RL Sensitivity Analysis

Overview

This repository contains the implementation, analysis, and report for our Reinforcement Learning (RL) Sensitivity Analysis project. The project's focus is solving the MountainCarContinuous-v0 environment from the Gymnasium and performing sensitivity analyses on different hyperparameters. We implemented several RL techniques and enhancements to address the challenges of continuous control.

Assignment Details

  • Part 1: Environment Analysis
    A detailed description of the MountainCarContinuous-v0 environment, including its continuous action space, observation structure (position and velocity), reward signals, and dynamics.

  • Part 2: DQN Implementation
    Implementation of the Deep Q-Network (DQN) algorithm using PyTorch. Custom environment wrappers were created to adapt the continuous action space for DQN by discretizing actions and normalizing observations.

  • Part 3: Sensitivity Analysis
    Investigation of key hyperparameters (learning rate, exploration decay, batch size, discretization bins, network architecture, etc.) and their effect on training stability and performance.

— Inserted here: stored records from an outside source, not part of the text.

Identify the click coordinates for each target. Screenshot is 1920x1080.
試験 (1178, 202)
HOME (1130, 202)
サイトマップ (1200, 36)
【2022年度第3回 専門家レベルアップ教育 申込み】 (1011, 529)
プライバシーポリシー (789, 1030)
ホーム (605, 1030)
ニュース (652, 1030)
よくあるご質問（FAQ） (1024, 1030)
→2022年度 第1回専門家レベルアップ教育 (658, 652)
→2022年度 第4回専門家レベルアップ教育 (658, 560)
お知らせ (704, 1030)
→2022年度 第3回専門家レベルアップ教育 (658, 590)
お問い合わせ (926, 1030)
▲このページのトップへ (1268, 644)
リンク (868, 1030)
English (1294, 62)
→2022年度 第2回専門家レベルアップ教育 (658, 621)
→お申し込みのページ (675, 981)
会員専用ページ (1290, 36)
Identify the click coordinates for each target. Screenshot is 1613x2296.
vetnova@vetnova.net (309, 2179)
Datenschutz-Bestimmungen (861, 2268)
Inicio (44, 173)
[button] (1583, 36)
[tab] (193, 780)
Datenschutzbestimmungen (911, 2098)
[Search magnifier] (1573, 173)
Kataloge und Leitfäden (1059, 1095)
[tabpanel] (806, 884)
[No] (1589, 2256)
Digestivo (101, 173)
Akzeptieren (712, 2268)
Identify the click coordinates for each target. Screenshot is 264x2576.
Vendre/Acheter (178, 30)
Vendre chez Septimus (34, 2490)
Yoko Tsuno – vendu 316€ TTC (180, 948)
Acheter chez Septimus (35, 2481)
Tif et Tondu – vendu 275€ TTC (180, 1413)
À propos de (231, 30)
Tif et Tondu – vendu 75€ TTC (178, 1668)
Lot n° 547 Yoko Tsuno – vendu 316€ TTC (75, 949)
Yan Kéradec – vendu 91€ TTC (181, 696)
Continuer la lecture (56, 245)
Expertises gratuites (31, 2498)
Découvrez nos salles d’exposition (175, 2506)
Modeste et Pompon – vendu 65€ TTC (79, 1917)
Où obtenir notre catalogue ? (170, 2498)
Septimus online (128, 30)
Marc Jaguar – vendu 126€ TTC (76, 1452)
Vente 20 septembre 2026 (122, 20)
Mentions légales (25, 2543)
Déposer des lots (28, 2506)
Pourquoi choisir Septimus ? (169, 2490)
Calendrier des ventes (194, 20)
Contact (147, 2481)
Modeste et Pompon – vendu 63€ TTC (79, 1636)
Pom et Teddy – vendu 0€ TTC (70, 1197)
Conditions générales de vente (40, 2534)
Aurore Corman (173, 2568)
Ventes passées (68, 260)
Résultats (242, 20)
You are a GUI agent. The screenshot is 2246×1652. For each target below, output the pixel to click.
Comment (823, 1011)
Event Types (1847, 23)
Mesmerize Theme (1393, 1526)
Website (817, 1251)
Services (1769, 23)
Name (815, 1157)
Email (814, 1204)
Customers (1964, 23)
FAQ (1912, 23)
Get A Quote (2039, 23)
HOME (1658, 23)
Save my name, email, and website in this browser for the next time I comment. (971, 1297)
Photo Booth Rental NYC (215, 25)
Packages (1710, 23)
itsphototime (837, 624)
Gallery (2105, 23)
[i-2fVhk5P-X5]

  • Part 4: Advanced DQN Improvements
    Enhance basic DQN with techniques such as Prioritized Experience Replay (PER), Double DQN, Dueling Architecture, and Noisy Networks to improve learning stability and efficiency.

  • Part 5: Neural Network Structure Exploration
    Experimentation with different neural network architectures (LSTM, GRU, and Transformer) integrated within the DQN framework to assess their impact on learning in a sequential decision-making environment.

  • Part 6: PPO and A2C Comparison
    Implementation and evaluation of policy gradient methods like Proximal Policy Optimization (PPO) and Synchronous Advantage Actor-Critic (A2C) for a comparative study against the value-based methods.

Environment: MountainCarContinuous-v0

  • Action Space:
    Continuous scalar value in the range [-1.0, 1.0] representing the force applied to the car.

  • Observation Space:
    A 2-dimensional vector representing:

    • Position: Car's horizontal location.
    • Velocity: Rate of change of position.
  • Reward Signal:
    A negative penalty for large actions combined with a large positive bonus when the goal is reached.

How to Run

  1. Installation:
    Ensure you have Python 3.7+ installed.

  2. Running the Notebooks:
    Since the project uses Jupyter Notebooks for running experiments and analysis, follow these steps:

  • Open a terminal or command prompt.

  • Navigate to the project directory.

  • Launch Jupyter Notebook or Jupyter Lab.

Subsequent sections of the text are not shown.